Acute Myeloid Leukemia in Patients Living with HIV Infection: Several Questions, Fewer Answers
- PMID: 32041199
- PMCID: PMC7036847
- DOI: 10.3390/ijms21031081
Acute Myeloid Leukemia in Patients Living with HIV Infection: Several Questions, Fewer Answers
Abstract
Both human immunodeficiency virus (HIV) infection and acute myeloid leukemia (AML) may be considered relatively uncommon disorders in the general population, but the precise incidence of AML in people living with HIV infection (PLWH) is uncertain. However, life expectancy of newly infected HIV-positive patients receiving anti-retroviral therapy (ART) is gradually increasing, rivaling that of age-matched HIV-negative individuals, so that the occurrence of AML is also expected to progressively increase. Even if HIV is not reported to be directly mutagenic, several indirect leukemogenic mechanisms, mainly based on bone marrow microenvironment disruption, have been proposed. Despite a well-controlled HIV infection under ART should no longer be considered per se a contraindication to intensive chemotherapeutic approaches, including allogeneic hematopoietic stem cell transplantation, in selected fit patients with AML, survival outcomes are still generally unsatisfactory.
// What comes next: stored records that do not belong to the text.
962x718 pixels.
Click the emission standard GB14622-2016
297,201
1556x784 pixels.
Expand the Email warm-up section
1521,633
We discussed several controversial issues about pathogenesis and clinical management of AML in PLWH, but few evidence-based answers may currently be provided, due to the limited number of cases reported in the literature, mainly as case reports or small retrospective case series. Prospective multicenter clinical trials are warranted to more precisely investigate epidemiology and cytogenetic/molecular features of AML in PLWH, but also to standardize and further improve its therapeutic management.
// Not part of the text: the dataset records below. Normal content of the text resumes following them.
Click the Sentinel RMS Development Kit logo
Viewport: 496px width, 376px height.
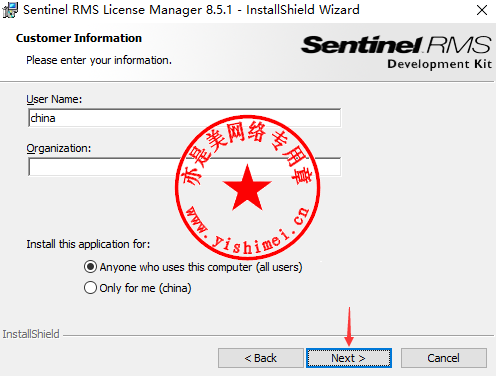(396, 52)
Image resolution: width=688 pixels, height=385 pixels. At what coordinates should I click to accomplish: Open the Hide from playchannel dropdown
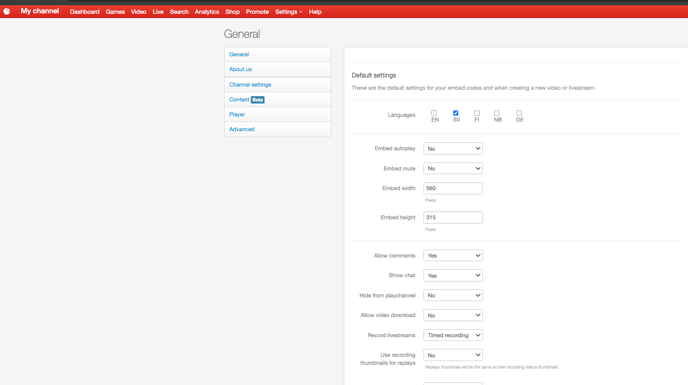click(x=453, y=295)
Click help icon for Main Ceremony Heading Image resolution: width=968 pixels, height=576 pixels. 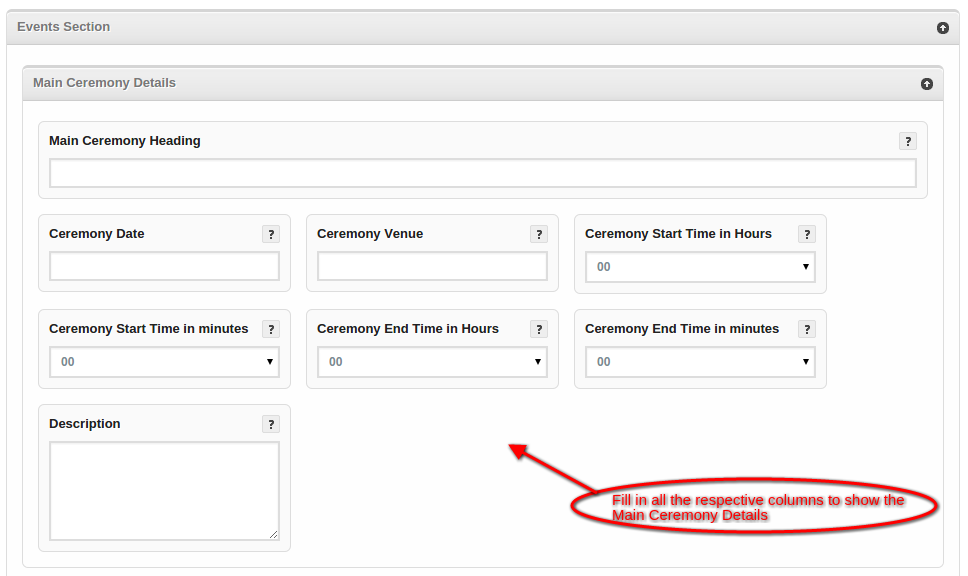click(x=907, y=141)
Keywords: AIDS; HIV infection; acute myeloid leukemia; acute promyelocytic leukemia; anti-retroviral therapy; hematopoietic stem cell transplantation; myelodysplastic syndrome.
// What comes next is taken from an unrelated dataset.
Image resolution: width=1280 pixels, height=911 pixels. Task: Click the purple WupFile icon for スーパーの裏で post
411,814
Conflict of interest statement
FF served on advisory boards for Jannsen on the clinical use of decitabine, for Novartis on the clinical use of midostaurin and received travel grants from Jazz Pharmaceuticals; ML served on advisory boards for Novartis on the clinical use of midostaurin, for AbbVie, on the clinical use of venetoclax, for Jazz Pharmaceuticals, on the clinical use of Vyxeos, for Gilead Sci., on the clinical use of Ambisome, for MSD, on the clinical use of letermovir, for Sanofi, on the clinical use of caplacizumab, from Daiichi-Sankyo, for the clinical use of quizartinib and received travel grants from Gilead Sci. The other authors declare no potential conflicts of interest.